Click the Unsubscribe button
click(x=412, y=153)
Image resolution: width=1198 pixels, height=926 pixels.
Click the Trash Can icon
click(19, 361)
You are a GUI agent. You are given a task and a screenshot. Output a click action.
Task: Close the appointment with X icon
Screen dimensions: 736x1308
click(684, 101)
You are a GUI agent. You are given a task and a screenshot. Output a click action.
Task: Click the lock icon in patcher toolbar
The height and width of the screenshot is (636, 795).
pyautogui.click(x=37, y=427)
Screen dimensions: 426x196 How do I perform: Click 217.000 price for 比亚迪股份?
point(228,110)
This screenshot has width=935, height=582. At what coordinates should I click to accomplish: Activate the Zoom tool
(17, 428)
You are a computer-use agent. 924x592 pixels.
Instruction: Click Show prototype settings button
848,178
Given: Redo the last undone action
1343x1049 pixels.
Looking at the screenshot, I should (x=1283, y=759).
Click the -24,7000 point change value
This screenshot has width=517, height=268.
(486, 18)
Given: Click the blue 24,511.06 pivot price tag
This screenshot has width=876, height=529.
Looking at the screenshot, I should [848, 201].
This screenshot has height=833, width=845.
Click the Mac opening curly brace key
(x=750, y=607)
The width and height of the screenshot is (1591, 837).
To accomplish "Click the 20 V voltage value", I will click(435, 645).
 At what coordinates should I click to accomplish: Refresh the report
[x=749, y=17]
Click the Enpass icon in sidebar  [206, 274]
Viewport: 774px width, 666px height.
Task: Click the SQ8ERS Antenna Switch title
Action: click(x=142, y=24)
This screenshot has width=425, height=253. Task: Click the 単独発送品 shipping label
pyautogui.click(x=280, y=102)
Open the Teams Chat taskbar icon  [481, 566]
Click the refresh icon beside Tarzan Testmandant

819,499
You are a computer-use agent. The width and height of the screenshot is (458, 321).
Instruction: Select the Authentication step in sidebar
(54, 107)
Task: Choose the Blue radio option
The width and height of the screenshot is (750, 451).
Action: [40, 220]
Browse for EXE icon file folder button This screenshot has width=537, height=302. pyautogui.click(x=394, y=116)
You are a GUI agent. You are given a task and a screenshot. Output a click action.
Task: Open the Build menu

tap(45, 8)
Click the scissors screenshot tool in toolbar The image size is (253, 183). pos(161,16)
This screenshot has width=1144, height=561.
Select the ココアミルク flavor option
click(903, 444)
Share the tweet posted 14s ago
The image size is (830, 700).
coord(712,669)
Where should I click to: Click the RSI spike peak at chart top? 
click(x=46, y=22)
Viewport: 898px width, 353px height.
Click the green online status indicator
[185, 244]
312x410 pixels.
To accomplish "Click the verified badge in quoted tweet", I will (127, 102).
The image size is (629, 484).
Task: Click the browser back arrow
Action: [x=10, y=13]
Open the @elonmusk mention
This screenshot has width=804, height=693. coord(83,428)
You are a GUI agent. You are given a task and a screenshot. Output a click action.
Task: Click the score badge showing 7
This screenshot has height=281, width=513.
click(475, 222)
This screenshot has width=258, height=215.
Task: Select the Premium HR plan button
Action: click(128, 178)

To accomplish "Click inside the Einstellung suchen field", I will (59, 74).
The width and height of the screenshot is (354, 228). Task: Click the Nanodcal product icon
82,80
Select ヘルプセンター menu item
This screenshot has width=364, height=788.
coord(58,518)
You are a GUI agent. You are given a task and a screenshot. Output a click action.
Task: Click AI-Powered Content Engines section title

WHAT YOU WILL DO:
From the listing above, copy every line that holds the string "toolbar".

ANSWER TO THE EXERCISE:
Task: Click the lock icon in patcher toolbar
Click the scissors screenshot tool in toolbar The image size is (253, 183). pos(161,16)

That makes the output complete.